How come he’s heard of that? Has some mother around here been muttering it a little too loudly? The dog has it. We all know and accept that. It’s me he’s chosen to focus his anxiety on, running and hiding when he sees me putting perfume on, signalling my departure. Then sitting pining in the window for all the work hours until I walk up the drive again. Full on hysteria then. Cute. Kind of. The child though, what’s going on with him?
‘I think it’s because, you know, you fed him for too long?’ Sage yet tentative words from an all seeing marque 3. One is never quite sure how a mother might react to a little bit of criticism. Must look that up though. The ill effects of prolonged breastfeeding. Acute onset life-long separation anxiety. I mutter it at the school gate. Okay so maybe I blurt it for all to hear.
‘What do you mean you didn’t think I was coming, I’m always here, every (bloody) day, standing (like a lemon) just here. You’re out early today – look at my phone, it’s 14.24 and you’re due out at 14.25 – and I was just saying hello to another Mum (Jesus can’t I even say hello to another Mum?) and now you’re, wait are you actually crying? When you know that I’m here or just about here and’…
Psychologically provocative gems such as these just trip off the tongue. I might, while I’m at it, ask him to remind me what age he is, in case I’ve had some sort of time travel event, and he’s actually a junior infant and not a fourth class boy, the friends of whom reportedly waltz home and let themselves in with their own keys.

It does really seem to be a deep seated fear though, a panic that assaults him if he can’t see me and it doesn’t tally with the rest of his character. He’s sunny. A joker. Always seeing the fun in things. Always in the moment. Loads of friends. Makes his teachers laugh – in a good way – they tell me. So I have to wonder if I am feeding the little chink in his armour by always turning up, standing at the same spot, beaming at him as he emerges and clocks me, full on eye contact from across the car park. What if, I ask him often, perhaps daily, I am a little late some time?What’s the worst that can happen? You find your brother and wait. That’s the worst that can happen.
What if it’s lashing rain, and I could sit in the car and not get drenched and you could walk around to me? You know, walk just around the corner to where I park, each and every day?
It falls on deaf ears.
‘Can you please, please just be there when I come out?’
‘We’ll see’ I say, thinking it’s healthier to keep a little doubt going, but knowing as well as he does that I will be there. Of course I will. I’ll run all the way if I have to, to save myself from seeing that tear resting on his little cheek.

Then one day I’m at my spot, bantering inanely to another mother – someone I’ve never met before. We race through a few hot topics.
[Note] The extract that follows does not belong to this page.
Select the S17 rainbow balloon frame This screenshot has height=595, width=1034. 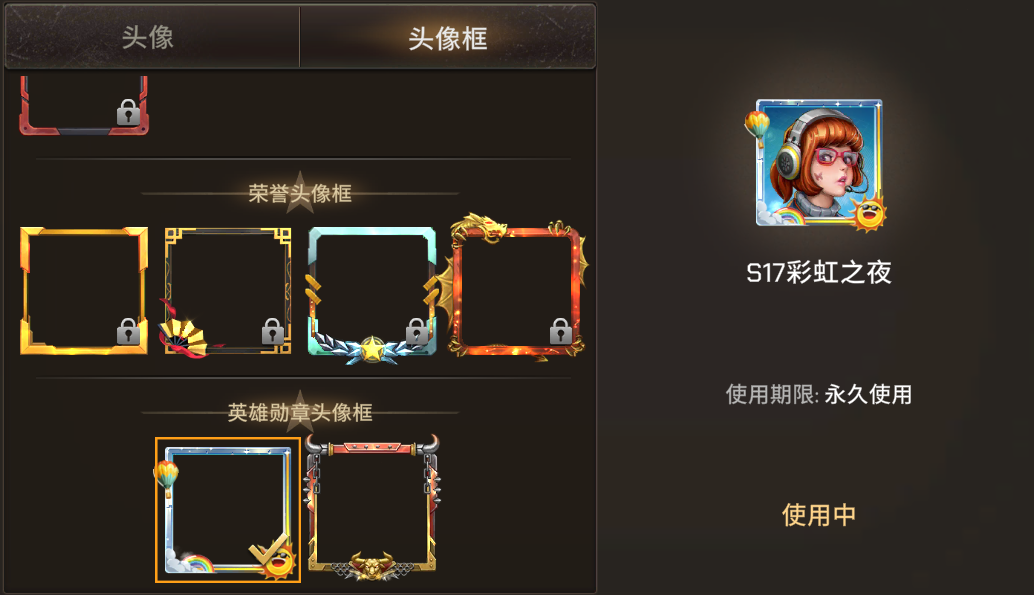tap(228, 510)
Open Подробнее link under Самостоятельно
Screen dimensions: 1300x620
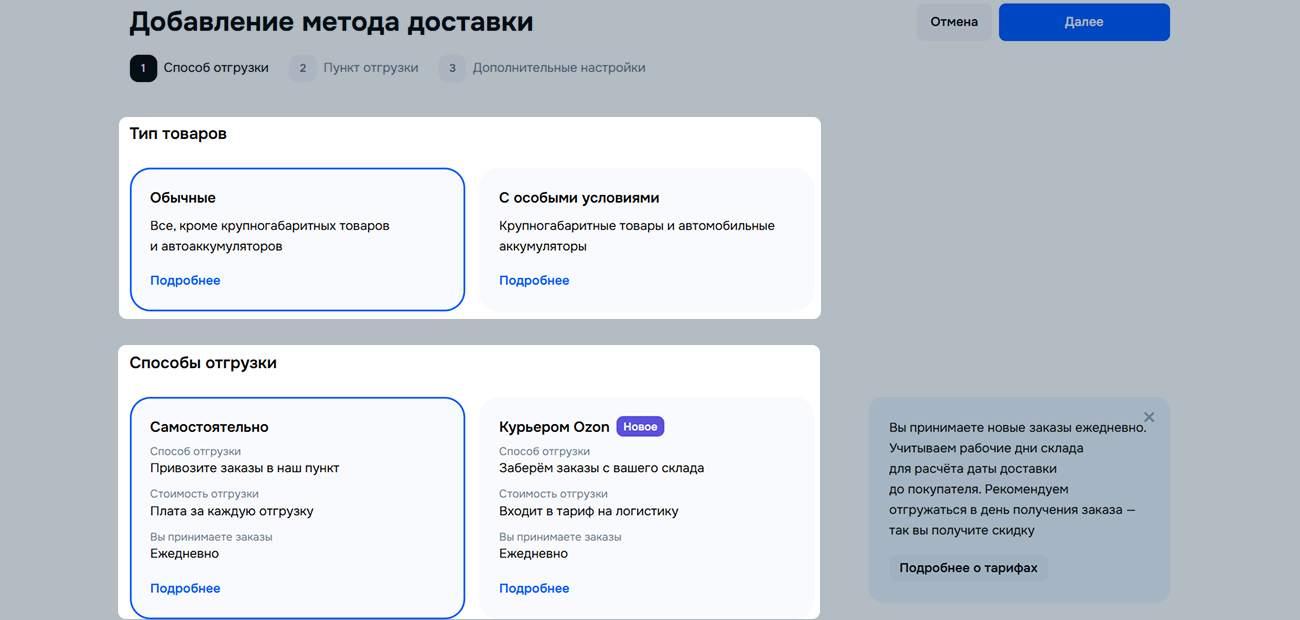tap(185, 589)

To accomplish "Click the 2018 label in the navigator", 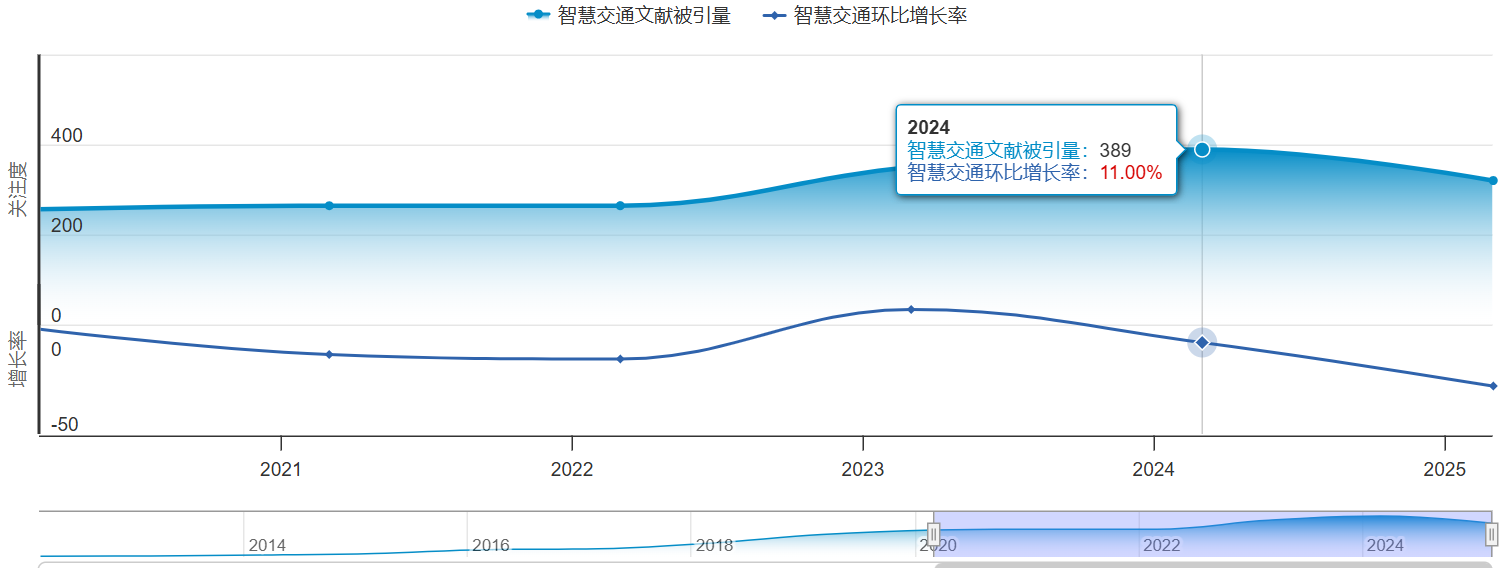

I land on the reason why I’m here, at the primary school gate, even though after 13 years it may seem a little implausible.
‘He just has to see me, you know, as soon as he comes out. A separation anxiety thing I think. He gets really upset if he doesn’t clock me straight away’.
I’m in the middle of this spiel when he sails across the road with the lollipop lady.
‘Eh, Mum, is it okay if I walk around with my with friends today – they’re over there?’ and he points back across the road.
‘Oh, why yes, of course it is sweetheart’ I say, beaming at him as I notice my new acquaintance looking down at him and then back at me, quizzically.
‘Well, what d’ya know?’ I say to her as he runs back across the road and she deduces that it must be the mother who has the separation anxiety and won’t let her child have a smidgeon of independence, he has to beg for it, the poor little thing. She sidles off in silence taking note to avoid me at all costs in the future.

I celebrate with him, reinforcing this great step with a treat from the garage on the way home. The next morning as he heads off he locks eyes with me again.
‘Be there, won’t you, at your spot? Please? I’ll pay you’ he says and he strolls off to his labours with my laughter accompanying him across on the wind.